#### Selection

Loving Your Neighbor in Commerce
I was on a call with a prospect who needed something I could sell her but shouldn't. What I said next cost me the deal and taught me what commerce is actually for.
She was perfect on paper.
The budget was there. The timeline aligned. She’d come to me through a referral, already warm, already trusting. All I had to do was walk her through the proposal and close. The entire conversation was pointing toward yes.
Except the product wasn’t right for her.
I knew it twenty minutes in. Her situation was more complex than what we’d built for. She’d get some value — enough to justify the purchase if she never looked closely — but she’d hit limitations within months. Limitations I could see clearly and she couldn’t, because she didn’t know what she didn’t know.
The honest thing to do was obvious. The profitable thing to do was also obvious. And they pointed in opposite directions.
I told her. “I don’t think this is right for you. Here’s why.” I walked through the limitations. I suggested two alternatives — neither of which were mine. I watched the deal evaporate in real time.
She thanked me. Said it was the most helpful sales call she’d ever had. Then she hired someone else.
That was a Tuesday. By Thursday, I was second-guessing myself. The revenue gap was real. The referral pipeline didn’t care about my integrity. The quarterly numbers didn’t have a column for “deals I killed because I loved my neighbor.”

########
#### Data excerpt

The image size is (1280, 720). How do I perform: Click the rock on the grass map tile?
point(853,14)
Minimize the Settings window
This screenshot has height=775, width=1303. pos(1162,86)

########

■ Problem description: Copy the commerce essay from "The budget was" up to and including "pointing toward yes.", changing "timeline" to "schedule". The material comes from a different source than the text.

■ The solution:
The budget was there. The schedule aligned. She’d come to me through a referral, already warm, already trusting. All I had to do was walk her through the proposal and close. The entire conversation was pointing toward yes.